After drinking we played the local coin toss game. A small table with a drawer has a metal frog with an open mouth anchored in the centre, around that are several other holes for the coins to fall into. The coin is about the size of a quarter and the weight of a
Silver dollar. At ten in the morning, after a glass of strawberry beer this game can be very entertaining.

Next stop, Inca Railroad, the train up to Machu Picchu, the ancient Inca village. Their was a light rain and the clouds were hanging very low. I have been very concerned about this part of the trip because of the altitude sickness and my asthma. We walked for about three hours, up and down stone stairs of varying widths. Our guide, Edgar
Is very knowledgeable, he is a trained guide which requires a four year degree, he has a Phd, and is a consultant for National Geographic. Among the amazing things he shared with us new theory on the orientation of Machu Picchu. The mountain structure is between four mountains, one in each of the cardinal directions and the river from the sacred valley runs by all the mountains.

The method of building required no mortar. The walls, doors and windows are all trapezoidal. Many of the rocks were from the top of the mountain. They were cut and hauled down to form the large terraces,

When we returned to the hotel we celebrated Pisco day. We learned to make Pisco sours, the national drink.

I may have mentioned this already, sorry, the national population is three women for every man.
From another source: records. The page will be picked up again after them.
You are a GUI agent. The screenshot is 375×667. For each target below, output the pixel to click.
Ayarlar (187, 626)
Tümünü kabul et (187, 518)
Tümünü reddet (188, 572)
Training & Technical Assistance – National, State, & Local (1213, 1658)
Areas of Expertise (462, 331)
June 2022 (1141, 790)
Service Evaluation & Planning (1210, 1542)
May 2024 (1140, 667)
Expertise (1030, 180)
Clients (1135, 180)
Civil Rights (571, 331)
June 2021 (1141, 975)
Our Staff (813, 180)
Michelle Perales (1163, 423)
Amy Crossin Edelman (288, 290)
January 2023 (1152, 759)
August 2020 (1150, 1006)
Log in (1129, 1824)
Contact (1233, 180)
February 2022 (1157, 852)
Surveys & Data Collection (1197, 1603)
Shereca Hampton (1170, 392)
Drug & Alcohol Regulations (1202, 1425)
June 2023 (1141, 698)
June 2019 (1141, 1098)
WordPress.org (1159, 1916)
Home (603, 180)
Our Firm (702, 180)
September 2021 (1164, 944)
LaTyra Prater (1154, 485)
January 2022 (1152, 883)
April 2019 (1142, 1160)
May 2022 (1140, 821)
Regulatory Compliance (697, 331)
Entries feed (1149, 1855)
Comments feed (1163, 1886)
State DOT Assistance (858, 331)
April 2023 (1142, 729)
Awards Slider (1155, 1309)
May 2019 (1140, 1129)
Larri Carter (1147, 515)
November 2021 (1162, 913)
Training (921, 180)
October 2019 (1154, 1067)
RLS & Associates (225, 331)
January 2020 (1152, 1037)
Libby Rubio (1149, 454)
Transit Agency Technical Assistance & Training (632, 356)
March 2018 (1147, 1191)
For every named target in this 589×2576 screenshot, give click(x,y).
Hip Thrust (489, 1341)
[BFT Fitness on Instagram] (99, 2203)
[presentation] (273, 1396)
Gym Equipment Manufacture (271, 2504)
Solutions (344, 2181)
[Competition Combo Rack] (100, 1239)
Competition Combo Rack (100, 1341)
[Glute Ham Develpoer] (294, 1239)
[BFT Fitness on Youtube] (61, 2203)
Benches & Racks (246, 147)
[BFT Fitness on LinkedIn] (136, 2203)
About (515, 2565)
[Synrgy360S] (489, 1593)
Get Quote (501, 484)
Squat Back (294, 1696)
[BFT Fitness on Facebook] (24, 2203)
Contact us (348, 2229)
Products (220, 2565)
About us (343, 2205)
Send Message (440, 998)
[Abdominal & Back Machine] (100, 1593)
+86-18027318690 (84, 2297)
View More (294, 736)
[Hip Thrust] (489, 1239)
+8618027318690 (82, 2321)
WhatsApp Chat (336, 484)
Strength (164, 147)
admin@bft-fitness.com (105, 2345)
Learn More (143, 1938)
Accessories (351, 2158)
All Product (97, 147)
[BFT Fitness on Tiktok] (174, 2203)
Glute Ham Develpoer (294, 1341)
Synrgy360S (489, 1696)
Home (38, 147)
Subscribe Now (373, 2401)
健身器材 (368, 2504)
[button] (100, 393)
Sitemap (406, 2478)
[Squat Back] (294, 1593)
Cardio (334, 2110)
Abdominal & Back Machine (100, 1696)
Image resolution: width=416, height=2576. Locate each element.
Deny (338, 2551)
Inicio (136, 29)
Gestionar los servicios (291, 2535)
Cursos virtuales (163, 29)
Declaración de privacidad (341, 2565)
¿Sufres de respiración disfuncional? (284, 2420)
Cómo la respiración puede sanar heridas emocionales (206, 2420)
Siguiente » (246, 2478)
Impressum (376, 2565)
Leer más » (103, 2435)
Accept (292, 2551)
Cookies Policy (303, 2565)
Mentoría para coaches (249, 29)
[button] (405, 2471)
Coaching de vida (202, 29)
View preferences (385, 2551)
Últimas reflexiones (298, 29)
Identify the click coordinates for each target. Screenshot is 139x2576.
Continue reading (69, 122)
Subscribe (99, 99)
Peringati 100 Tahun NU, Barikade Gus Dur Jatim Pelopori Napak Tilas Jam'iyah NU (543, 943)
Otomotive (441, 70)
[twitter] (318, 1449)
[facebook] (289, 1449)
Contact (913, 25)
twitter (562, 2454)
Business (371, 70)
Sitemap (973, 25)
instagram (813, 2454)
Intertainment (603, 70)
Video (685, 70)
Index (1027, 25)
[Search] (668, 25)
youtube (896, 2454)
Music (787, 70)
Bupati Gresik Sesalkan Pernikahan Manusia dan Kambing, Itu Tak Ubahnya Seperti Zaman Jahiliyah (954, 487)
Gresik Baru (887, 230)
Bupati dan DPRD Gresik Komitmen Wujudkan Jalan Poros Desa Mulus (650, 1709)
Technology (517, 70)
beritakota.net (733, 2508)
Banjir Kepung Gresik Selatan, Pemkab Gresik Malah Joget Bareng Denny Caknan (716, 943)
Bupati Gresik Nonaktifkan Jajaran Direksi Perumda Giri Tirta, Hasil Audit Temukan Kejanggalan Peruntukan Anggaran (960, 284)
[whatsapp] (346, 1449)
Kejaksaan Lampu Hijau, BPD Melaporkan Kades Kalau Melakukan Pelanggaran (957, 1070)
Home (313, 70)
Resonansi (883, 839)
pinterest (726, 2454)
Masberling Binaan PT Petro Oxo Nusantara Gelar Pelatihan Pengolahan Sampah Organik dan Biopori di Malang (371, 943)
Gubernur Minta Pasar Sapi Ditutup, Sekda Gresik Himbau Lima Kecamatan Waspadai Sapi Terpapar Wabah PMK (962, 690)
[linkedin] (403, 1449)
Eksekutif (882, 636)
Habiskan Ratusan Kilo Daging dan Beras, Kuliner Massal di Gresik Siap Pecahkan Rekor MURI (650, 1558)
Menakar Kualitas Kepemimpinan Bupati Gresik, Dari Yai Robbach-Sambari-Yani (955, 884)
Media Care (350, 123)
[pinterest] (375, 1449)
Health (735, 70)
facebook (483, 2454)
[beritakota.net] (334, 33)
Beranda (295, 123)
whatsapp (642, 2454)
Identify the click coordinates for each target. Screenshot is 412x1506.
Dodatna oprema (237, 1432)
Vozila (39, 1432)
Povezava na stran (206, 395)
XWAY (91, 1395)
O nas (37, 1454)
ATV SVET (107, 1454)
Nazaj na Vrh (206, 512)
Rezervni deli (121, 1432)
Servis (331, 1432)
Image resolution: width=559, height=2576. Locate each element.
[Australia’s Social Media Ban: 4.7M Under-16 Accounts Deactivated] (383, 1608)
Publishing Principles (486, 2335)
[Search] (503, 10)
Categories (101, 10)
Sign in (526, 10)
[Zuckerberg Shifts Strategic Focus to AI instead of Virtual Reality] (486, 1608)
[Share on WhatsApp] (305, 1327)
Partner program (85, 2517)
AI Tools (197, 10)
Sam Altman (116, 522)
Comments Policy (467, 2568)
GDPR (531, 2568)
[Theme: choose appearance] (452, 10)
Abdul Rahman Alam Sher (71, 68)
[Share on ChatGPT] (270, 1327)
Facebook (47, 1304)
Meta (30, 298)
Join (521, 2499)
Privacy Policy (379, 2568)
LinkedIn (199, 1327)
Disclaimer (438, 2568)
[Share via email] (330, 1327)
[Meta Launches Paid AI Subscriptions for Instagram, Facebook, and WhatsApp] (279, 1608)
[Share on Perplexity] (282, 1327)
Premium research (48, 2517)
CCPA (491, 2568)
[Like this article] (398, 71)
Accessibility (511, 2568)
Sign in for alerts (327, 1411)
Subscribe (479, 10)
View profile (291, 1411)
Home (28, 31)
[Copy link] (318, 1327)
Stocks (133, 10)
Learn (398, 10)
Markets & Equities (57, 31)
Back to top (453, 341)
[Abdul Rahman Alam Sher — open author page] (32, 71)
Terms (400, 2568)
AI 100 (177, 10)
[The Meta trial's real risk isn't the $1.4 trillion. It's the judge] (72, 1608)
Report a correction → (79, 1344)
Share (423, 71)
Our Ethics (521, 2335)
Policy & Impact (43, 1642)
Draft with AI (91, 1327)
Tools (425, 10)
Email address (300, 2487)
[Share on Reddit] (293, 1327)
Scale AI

This is further complicated by the number of gay men.

The land of the incas

13* South

Tuesday Jan 28- Jan 30

Tuesday we took the boat to Iquitos, the bus to the airport, the plane to Lima, another plane to Cusco, a bus through Cusco to our fabulous hotel, Casa Andia, Private Collection. This journey took most of the day. The only unscheduled stop was Bembos Burgers, the most popular fast food store in Peru.

I also lost my innocence today. We drank coca tea and chewed the leaves as a preventive.

Dinner was exquisite with the requisite Andean harp player. This is the night that the rest of people joined trip. There appeared to be no problems until today when one of the older ( than me) women fell down stairs, fell getting on the bus and was barely responsive until the guide sent her to the local doctor. She is suffering from altitude sickness.

Our first stop today was a women’s weaving cooperative. They demonstrated the hand spinning techniques, and the natural dye. The red dye was the most amazing, it was made from a crushed bug that is a parasite on one of the cactuses. It takes one woman thirty days to make a table runner for which they charge $225 solaces or about $75 American. The woman dressed in native costumes. Each tribe has a distinguishing characteristic, this group’s was braided hair. Many purchases were made, sweaters, table runners and hats.

On the bus ride to lunch we learned about the history of land ownership in the Scared Valley. At one time all the land was owned by six families. The government bought the land and distributed it among 350 families. The large land owners were allowed to keep their houses and the reduced plot of land. We had lunch at one of the old plantation houses, Tunupa. The house has been restored and is very spectacular.

The major crops are potatoes (380 kinds), barley,quinoa, asparagus, coca and corn ( apparently) with the largest kernels in the world.

The last stop was Ollantaytambo, the best preserved of all the Inca sites and a still functioning Inca Village. I was faltering on the climb up but one of the guides stayed with me and cheered me all the way to the top. I dubbed him my hero and gifted him with beer.